第一种反应就好像有一个人跟你说“you are wrong, you are wrong ,you are wrong”,但是却没有给出任何说明ta正确的论据。第二种没有直接的反对,而是提出了看待这个问题的另一种视角。

Whenever you can avoid direct refutation – that is, whenever you can effectively present and support your own views without direct reference to your reader’s opposing views — do so.

understate your argument whenever possible

如果你夸大自己的立场,你必须强化读者对自己立场的信念,而不是让他们对自己的信念提出质疑。

if you overstate your position, you are bound to reinforce your readers’ conviction about their position rather than dispose them to question their conviction.

看个例子对比下,overstate与understate:

Overstate:

If college students are not given opportunities to exercise responsibility and make their own choices while they are in college, they will have to adjust all at once when they leave college. and such adjustment will be extremely difficult.

Understate: [more reasonable, more responsible]

If college students are not given some opportunities to exercise responsibility and make their own choices while they are in college, they will have to adjust rather quickly when they leave college. and such adjustment will usually be more difficult.
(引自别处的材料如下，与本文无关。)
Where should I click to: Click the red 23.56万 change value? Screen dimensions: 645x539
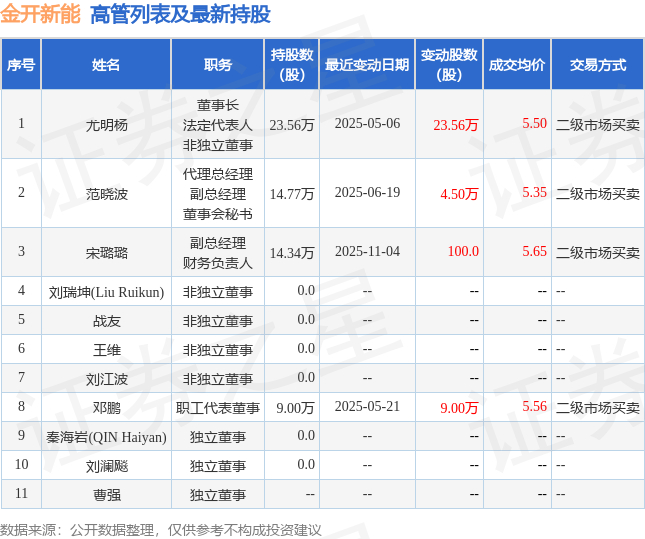point(456,125)
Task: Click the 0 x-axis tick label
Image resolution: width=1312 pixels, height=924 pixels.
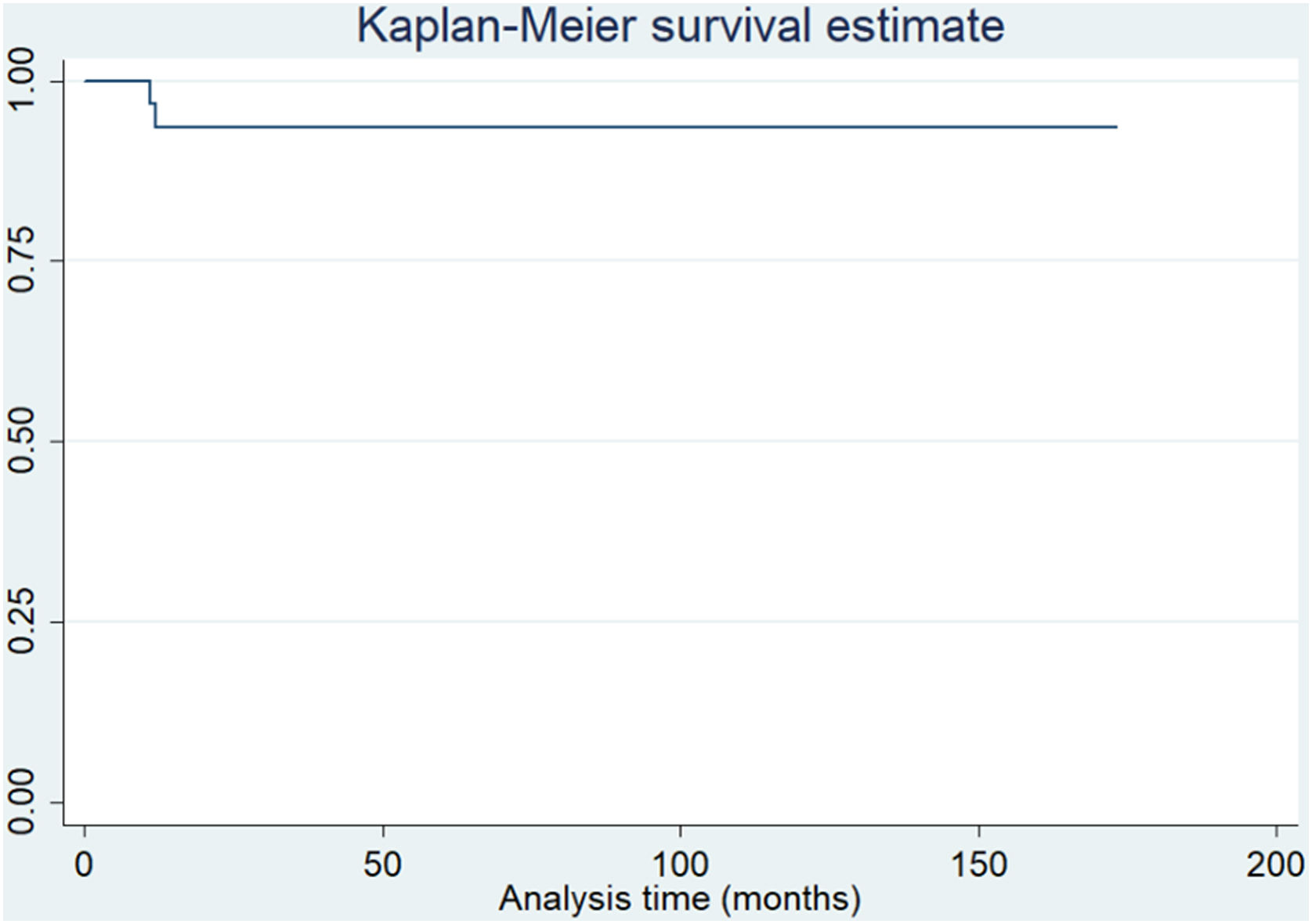Action: point(85,865)
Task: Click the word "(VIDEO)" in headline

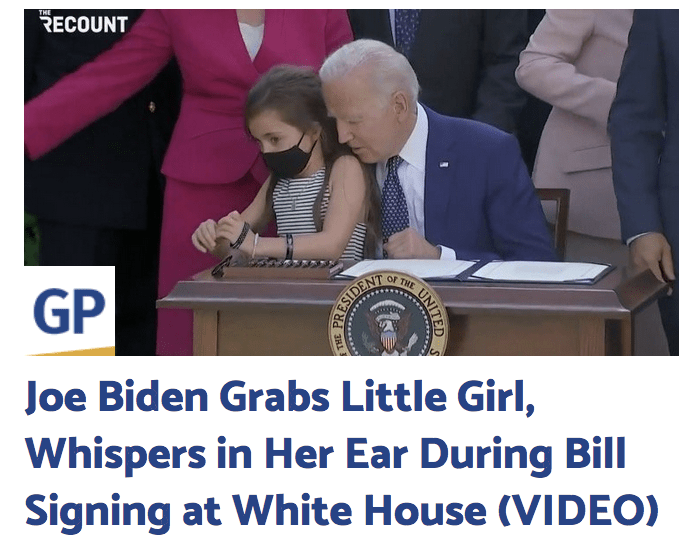Action: (578, 509)
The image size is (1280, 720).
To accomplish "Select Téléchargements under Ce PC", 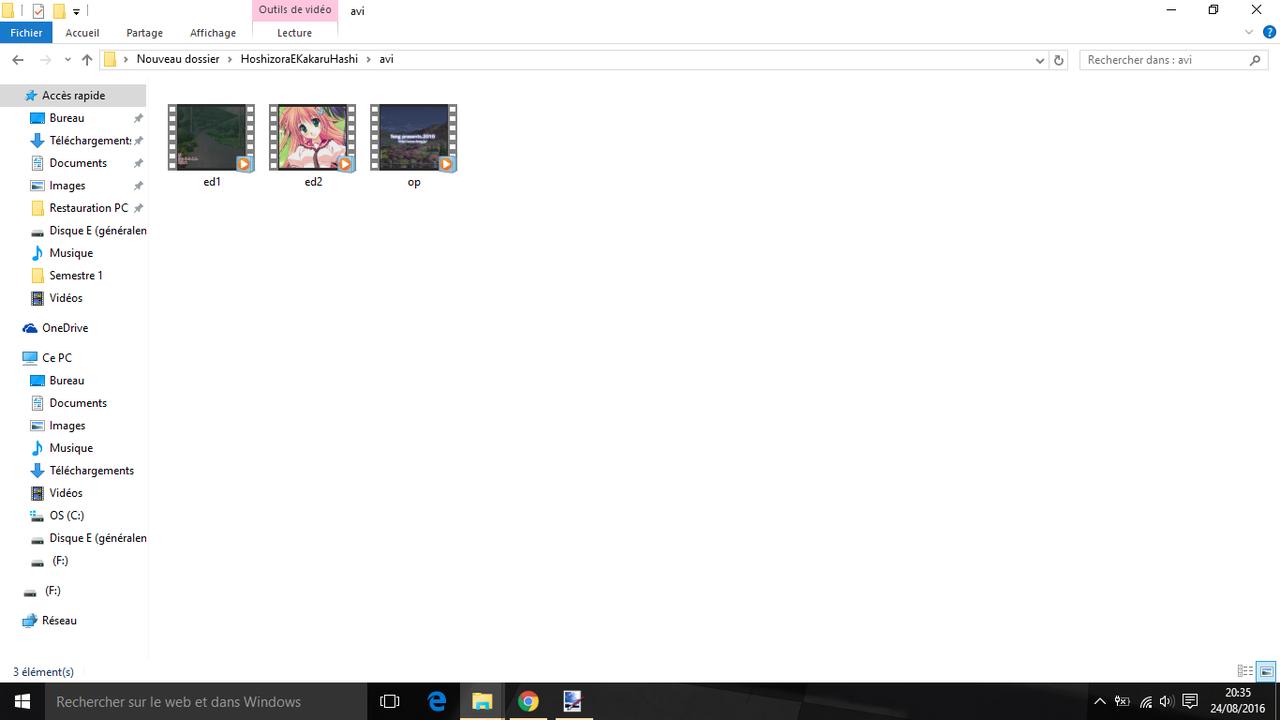I will coord(91,470).
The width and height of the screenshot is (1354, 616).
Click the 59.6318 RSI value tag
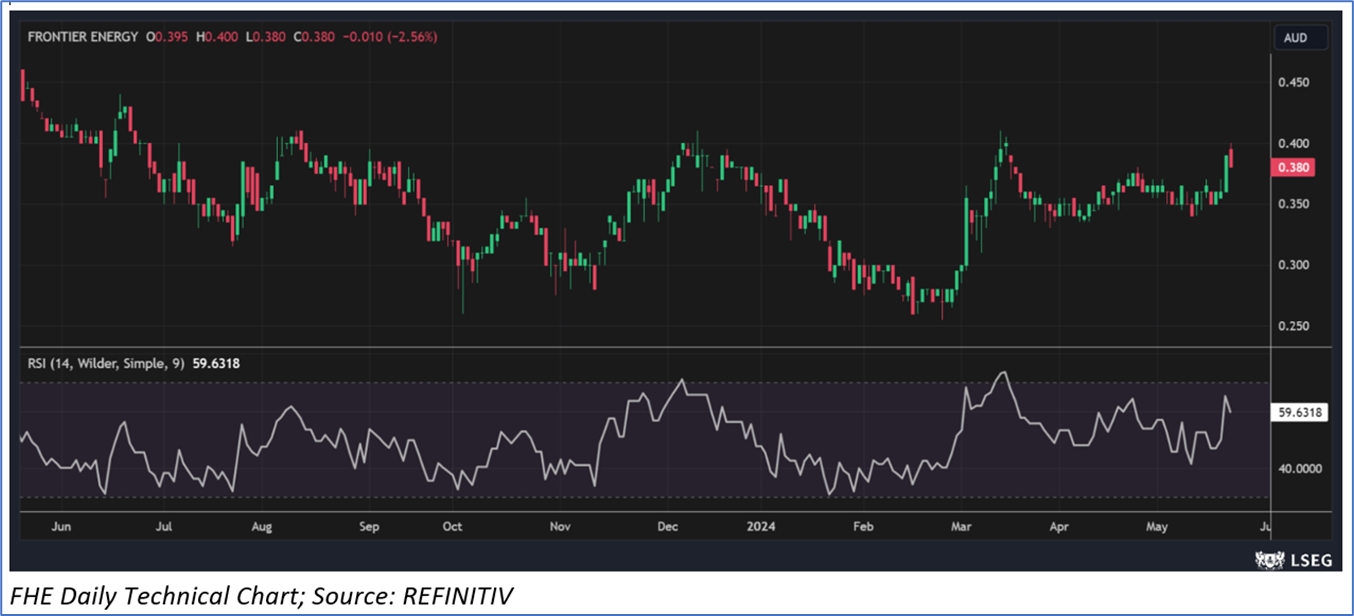1300,411
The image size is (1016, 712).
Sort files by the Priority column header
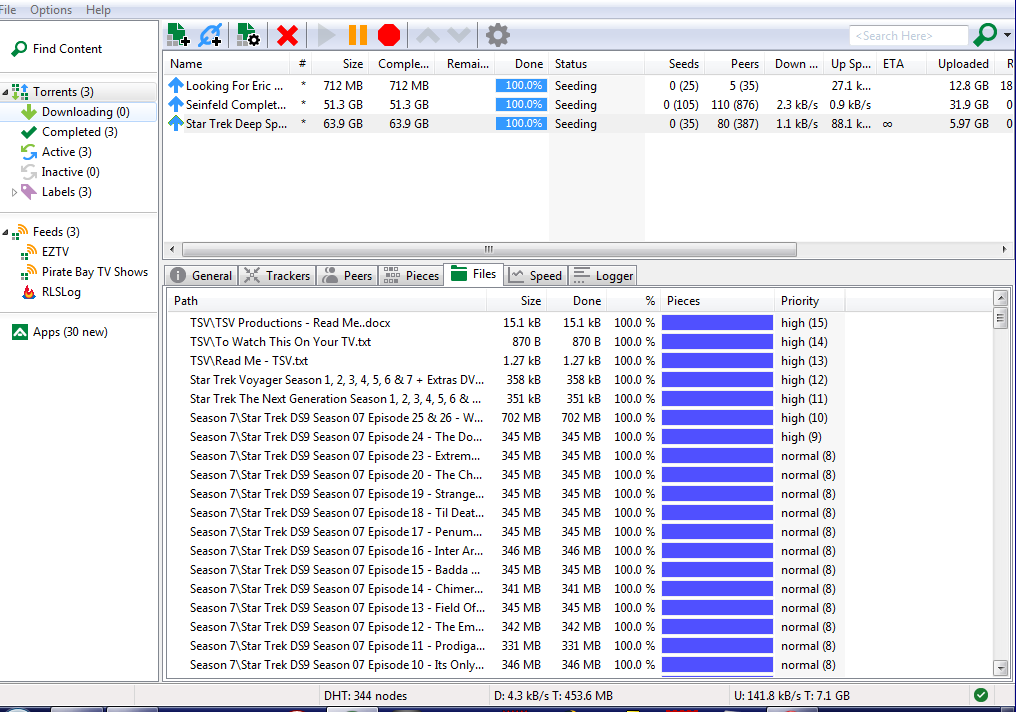[800, 301]
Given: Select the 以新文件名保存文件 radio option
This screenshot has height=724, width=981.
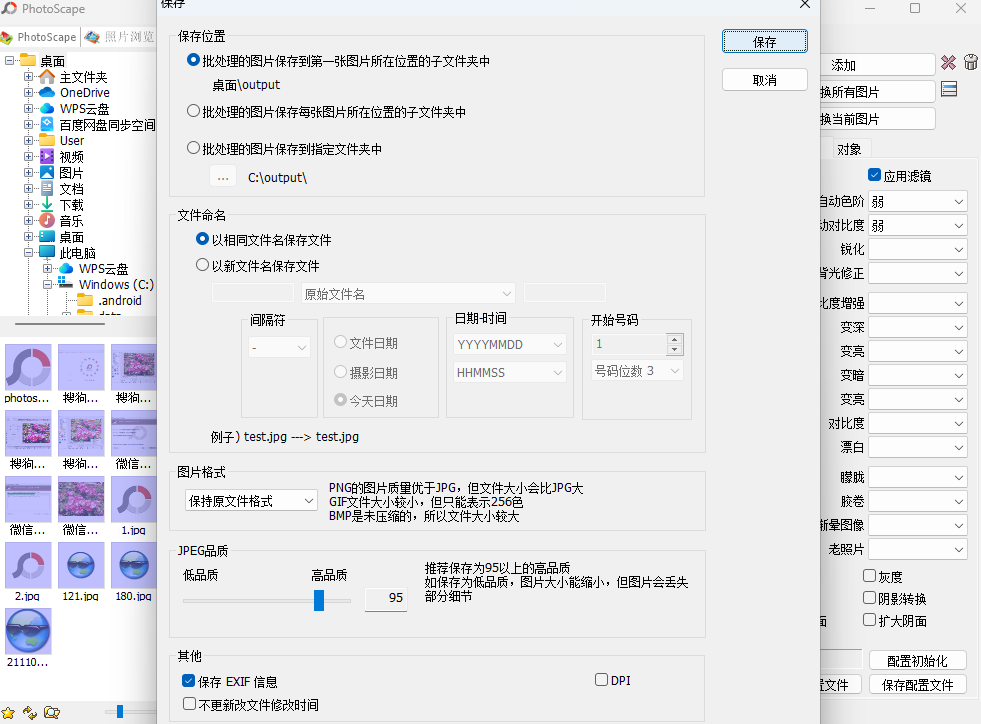Looking at the screenshot, I should point(204,263).
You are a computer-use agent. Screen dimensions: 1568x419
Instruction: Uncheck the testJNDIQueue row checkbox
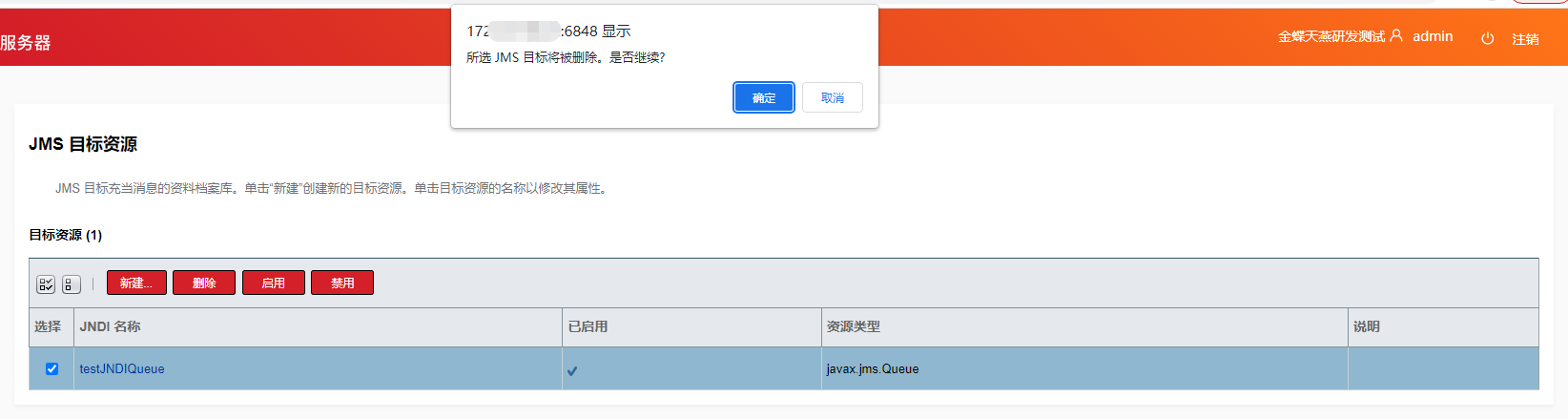point(52,369)
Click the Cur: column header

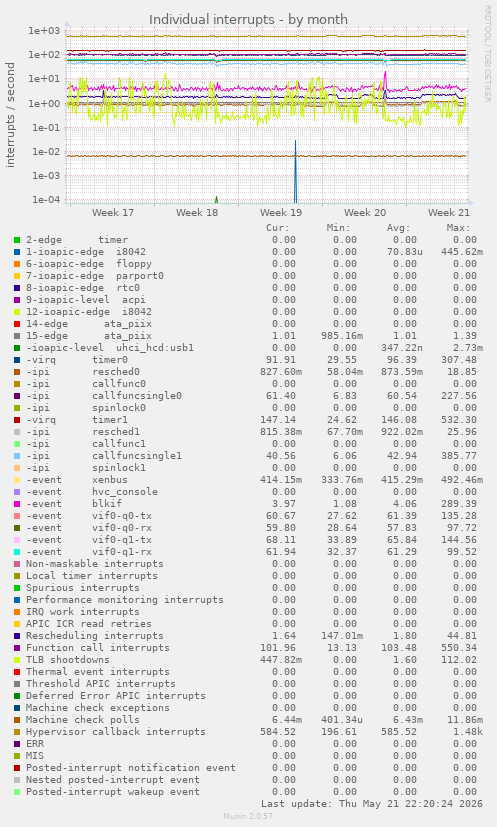278,228
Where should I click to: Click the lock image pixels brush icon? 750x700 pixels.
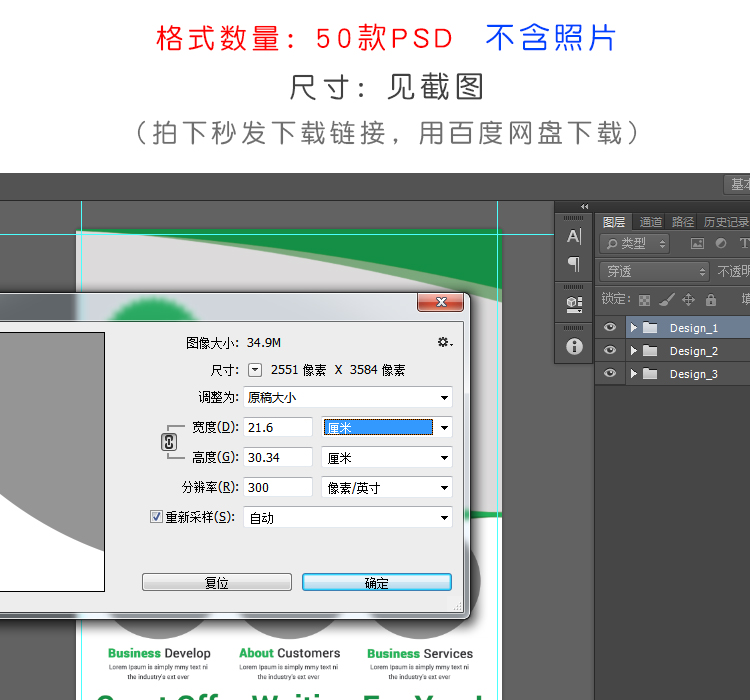(x=666, y=300)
concede where the opposing side has a point

[承认在对立面的观点中也有可取之处,在大多数颇有争议的论题中,没有哪一面是绝对的正确]

The natural tendency of all of us to value our own position too highly makes it difficult for us to admit that opposing views may also have merit.

overcoming this tnedency can be accomplished only by remembering that in most controversial issues no one side possesses the total truth.

remember that the readers are likely to be no more generous to you than you are to them. Only if you are open and honest in your concessions can you expect them to be son in theirs.

don’t ignore any relevant facts

The temptation is strong to ignore the facts that support the opposing position rather than our own, especially if the other person has apparently not discovered them. Using them, it would seem, could only weaken our position.

这里作者给出了很精彩的陈述,argument的目的,不是打败别人或者证明自己对,别人错,而是一起去发现事实的真相及其复杂性,如此,才是double win。

the purpose of argument is not to defeat others but, throught the exchange of views, to discover the truth in all its complexity. When that happens, everyone wins.

By presenting all the facts, even those that force you to modify your position, you impress your readers with your objectivity and honesty and invite them to show theirs.

don’t overwhelm your readers with arguments

不要塞给你的readers一堆arguments。

如何避免这种情况?有选择性地给出与话题最相关,最有说服力的论据和推理过程。

to present only those arguments and that evidence that you feel are most relevant and most persuasive.

当然,也不能什么证据也没有。

remember it is wiser to permit readers to make their own judgment, and no reader enjoy feeling the agreement with the writer is required in order to be considered a “reasonable person”.

比如:

  • 我呈现的这些论据看起来无可辩驳毫无疑问这个提议是有害的。
  • 任何一个明白事理的人,都会毫不犹豫支持这个论点。

focus on the argument best calculated to persuade your audience

it is important to use arguments that appeal to your readers.

这里举了一个例子,说明为什么很重要。

关于美国是否应该卷入世界其他地区的冲突中这个话题,你个人可能认为最有争议的论点应该是宗教和道德,但是你的readers可能对政治或者哲学性的论点印象更深刻。这时,你如果按照自己的喜好去写有关宗教和道德方面的论点,然后去说服他人,可能效果并不好。【这里应该是一个issue的选择问题】

never use an argument you do not believe is sound or relevant

真诚,尊重事实,是每一个写者最重要的特性。

永远不要使用那些你认为不合理或者不相关的论据。

allow tiem for your view to gain acceptance

给他人时间,不要期望他们马上抛弃自己的观点,接受你的观点。

The best you should hope for is that they will be moved to reconsider the issue in light of what you said and that your insights eventually will cause them to modify their view.

An unpersuasive presentation && a persuasive presentation

这两部分可以放在一起,举了一个例子,有关学生如何写信告诉学校的食堂经理,让他们改进食堂存在的碗碟脏,排队久,食物不好吃的情况。对比了两封建议信:一封不具有说服力,言辞过于夸张,通篇抱怨连连,一封正确使用上述guidelines,颇有说服力,指出问题的同时给到了建议的解决方法供参考。自然是后者更有可能会被采纳。【后一封建议信,看得我都想改进餐厅状况了。】

The end

终于整完了这份笔记,一段小小的结束,也是新的开始。